[Provided data Boundary: Start]

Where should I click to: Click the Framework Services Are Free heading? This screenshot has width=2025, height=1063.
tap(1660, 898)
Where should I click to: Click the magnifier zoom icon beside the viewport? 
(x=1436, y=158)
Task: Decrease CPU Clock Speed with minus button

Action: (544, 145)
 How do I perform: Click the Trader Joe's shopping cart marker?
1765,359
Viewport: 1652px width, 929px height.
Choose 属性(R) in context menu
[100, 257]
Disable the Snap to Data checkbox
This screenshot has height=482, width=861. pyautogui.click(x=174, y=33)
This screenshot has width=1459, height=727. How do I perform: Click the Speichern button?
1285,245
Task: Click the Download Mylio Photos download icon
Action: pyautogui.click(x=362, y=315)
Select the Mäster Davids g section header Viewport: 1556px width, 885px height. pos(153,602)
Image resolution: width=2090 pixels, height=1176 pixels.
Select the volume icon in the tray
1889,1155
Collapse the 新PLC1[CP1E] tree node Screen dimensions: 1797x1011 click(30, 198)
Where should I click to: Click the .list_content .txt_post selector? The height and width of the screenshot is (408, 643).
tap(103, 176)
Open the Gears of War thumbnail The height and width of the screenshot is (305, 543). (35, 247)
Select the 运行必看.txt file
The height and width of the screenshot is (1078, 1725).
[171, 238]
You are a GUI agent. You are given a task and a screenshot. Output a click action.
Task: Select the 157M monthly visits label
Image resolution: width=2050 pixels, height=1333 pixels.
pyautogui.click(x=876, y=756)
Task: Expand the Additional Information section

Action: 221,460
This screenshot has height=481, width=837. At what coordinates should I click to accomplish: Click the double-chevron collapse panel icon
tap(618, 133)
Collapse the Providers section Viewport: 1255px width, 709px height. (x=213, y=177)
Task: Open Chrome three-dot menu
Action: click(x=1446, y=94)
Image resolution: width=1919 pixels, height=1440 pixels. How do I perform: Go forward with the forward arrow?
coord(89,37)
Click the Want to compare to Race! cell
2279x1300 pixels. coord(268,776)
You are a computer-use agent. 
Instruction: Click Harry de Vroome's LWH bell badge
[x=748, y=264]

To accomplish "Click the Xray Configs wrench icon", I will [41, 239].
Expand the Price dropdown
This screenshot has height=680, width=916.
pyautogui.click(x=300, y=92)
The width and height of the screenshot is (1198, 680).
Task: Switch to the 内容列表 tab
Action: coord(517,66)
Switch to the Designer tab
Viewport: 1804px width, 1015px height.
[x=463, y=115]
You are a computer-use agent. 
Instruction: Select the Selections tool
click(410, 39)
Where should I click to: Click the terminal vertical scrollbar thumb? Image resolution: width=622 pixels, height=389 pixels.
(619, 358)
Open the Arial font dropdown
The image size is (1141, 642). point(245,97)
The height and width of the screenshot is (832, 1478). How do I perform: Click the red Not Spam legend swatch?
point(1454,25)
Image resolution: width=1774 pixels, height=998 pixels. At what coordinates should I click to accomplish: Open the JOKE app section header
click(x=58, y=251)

[Provided data Boundary: End]

* _Exercise aim_
Produce a verbatim transcription of the entries above.

* _Solution_
Where should I click to: Click the Framework Services Are Free heading? This screenshot has width=2025, height=1063.
tap(1660, 898)
Where should I click to: Click the magnifier zoom icon beside the viewport? 
(x=1436, y=158)
Task: Decrease CPU Clock Speed with minus button

Action: (544, 145)
 How do I perform: Click the Trader Joe's shopping cart marker?
1765,359
Viewport: 1652px width, 929px height.
Choose 属性(R) in context menu
[100, 257]
Disable the Snap to Data checkbox
This screenshot has height=482, width=861. pyautogui.click(x=174, y=33)
This screenshot has width=1459, height=727. How do I perform: Click the Speichern button?
1285,245
Task: Click the Download Mylio Photos download icon
Action: pyautogui.click(x=362, y=315)
Select the Mäster Davids g section header Viewport: 1556px width, 885px height. pos(153,602)
Image resolution: width=2090 pixels, height=1176 pixels.
Select the volume icon in the tray
1889,1155
Collapse the 新PLC1[CP1E] tree node Screen dimensions: 1797x1011 click(30, 198)
Where should I click to: Click the .list_content .txt_post selector? The height and width of the screenshot is (408, 643).
tap(103, 176)
Open the Gears of War thumbnail The height and width of the screenshot is (305, 543). (35, 247)
Select the 运行必看.txt file
The height and width of the screenshot is (1078, 1725).
[171, 238]
You are a GUI agent. You are given a task and a screenshot. Output a click action.
Task: Select the 157M monthly visits label
Image resolution: width=2050 pixels, height=1333 pixels.
pyautogui.click(x=876, y=756)
Task: Expand the Additional Information section

Action: 221,460
This screenshot has height=481, width=837. At what coordinates should I click to accomplish: Click the double-chevron collapse panel icon
tap(618, 133)
Collapse the Providers section Viewport: 1255px width, 709px height. (x=213, y=177)
Task: Open Chrome three-dot menu
Action: click(x=1446, y=94)
Image resolution: width=1919 pixels, height=1440 pixels. How do I perform: Go forward with the forward arrow?
coord(89,37)
Click the Want to compare to Race! cell
2279x1300 pixels. coord(268,776)
You are a computer-use agent. 
Instruction: Click Harry de Vroome's LWH bell badge
[x=748, y=264]

To accomplish "Click the Xray Configs wrench icon", I will [41, 239].
Expand the Price dropdown
This screenshot has height=680, width=916.
pyautogui.click(x=300, y=92)
The width and height of the screenshot is (1198, 680).
Task: Switch to the 内容列表 tab
Action: coord(517,66)
Switch to the Designer tab
Viewport: 1804px width, 1015px height.
[x=463, y=115]
You are a computer-use agent. 
Instruction: Select the Selections tool
click(410, 39)
Where should I click to: Click the terminal vertical scrollbar thumb? Image resolution: width=622 pixels, height=389 pixels.
(619, 358)
Open the Arial font dropdown
The image size is (1141, 642). point(245,97)
The height and width of the screenshot is (832, 1478). How do I perform: Click the red Not Spam legend swatch?
point(1454,25)
Image resolution: width=1774 pixels, height=998 pixels. At what coordinates should I click to accomplish: Open the JOKE app section header
click(x=58, y=251)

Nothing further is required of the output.